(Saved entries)

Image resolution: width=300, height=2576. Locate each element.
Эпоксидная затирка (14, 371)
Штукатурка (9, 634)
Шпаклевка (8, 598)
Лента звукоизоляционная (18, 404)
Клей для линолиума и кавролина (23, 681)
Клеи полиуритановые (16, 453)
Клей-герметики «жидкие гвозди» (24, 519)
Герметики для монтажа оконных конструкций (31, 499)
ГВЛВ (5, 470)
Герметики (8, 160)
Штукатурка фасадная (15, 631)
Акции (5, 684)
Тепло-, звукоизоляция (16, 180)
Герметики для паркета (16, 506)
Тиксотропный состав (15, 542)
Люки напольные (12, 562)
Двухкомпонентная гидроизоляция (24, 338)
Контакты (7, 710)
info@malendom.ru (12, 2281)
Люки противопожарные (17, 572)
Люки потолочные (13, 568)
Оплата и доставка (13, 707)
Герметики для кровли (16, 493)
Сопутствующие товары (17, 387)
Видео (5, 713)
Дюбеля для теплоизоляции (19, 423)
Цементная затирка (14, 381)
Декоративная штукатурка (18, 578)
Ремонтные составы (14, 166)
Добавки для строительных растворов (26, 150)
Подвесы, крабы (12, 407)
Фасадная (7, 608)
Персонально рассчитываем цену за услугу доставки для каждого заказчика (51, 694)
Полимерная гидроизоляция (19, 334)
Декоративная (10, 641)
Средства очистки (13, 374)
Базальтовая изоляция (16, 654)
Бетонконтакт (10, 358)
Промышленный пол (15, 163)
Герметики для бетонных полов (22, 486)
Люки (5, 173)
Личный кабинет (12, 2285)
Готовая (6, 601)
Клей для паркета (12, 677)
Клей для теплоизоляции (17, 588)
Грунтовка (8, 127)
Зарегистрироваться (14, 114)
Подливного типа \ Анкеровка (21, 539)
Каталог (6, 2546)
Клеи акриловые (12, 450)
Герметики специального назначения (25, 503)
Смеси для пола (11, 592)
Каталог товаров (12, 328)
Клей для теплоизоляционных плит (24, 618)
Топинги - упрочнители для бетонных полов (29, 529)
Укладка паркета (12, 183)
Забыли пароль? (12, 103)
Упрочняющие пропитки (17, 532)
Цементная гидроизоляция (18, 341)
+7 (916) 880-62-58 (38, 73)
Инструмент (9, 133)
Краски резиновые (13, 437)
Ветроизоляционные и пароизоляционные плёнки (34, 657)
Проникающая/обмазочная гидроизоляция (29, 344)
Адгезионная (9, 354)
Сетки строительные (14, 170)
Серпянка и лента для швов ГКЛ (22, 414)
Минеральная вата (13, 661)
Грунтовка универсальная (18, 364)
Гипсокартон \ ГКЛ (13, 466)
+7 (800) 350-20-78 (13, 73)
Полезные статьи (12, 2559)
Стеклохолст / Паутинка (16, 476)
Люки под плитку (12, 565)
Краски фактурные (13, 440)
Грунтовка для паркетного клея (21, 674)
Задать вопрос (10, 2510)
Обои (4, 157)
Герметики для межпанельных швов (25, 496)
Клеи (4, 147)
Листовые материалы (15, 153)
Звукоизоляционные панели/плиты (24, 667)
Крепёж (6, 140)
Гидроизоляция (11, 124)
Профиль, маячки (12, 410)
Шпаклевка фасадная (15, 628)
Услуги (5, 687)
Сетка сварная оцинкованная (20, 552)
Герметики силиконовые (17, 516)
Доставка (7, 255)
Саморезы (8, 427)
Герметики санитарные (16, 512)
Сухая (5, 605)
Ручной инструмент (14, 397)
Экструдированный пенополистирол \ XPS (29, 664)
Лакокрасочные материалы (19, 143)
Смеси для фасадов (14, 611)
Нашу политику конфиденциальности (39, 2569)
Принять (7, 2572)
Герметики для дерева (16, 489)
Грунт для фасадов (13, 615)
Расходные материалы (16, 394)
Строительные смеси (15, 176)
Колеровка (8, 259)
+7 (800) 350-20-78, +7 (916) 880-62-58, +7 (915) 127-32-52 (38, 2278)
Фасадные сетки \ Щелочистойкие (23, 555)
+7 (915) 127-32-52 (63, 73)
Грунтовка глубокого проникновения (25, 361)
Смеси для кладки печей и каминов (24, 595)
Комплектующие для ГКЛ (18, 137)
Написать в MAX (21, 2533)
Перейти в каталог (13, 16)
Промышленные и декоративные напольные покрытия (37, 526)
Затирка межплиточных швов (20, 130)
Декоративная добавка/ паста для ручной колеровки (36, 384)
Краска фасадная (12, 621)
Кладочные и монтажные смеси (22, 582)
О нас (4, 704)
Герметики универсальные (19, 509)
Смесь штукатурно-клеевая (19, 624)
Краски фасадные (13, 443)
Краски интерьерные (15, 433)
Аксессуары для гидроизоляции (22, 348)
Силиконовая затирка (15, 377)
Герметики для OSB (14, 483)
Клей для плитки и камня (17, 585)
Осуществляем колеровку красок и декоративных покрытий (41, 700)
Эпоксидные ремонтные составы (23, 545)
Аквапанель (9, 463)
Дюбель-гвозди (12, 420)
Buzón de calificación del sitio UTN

*Instructions for the task:*
Find every line in the records that contains the word "напольные"; copy those lines.

*Solution to the problem:*
Люки напольные (12, 562)
Промышленные и декоративные напольные покрытия (37, 526)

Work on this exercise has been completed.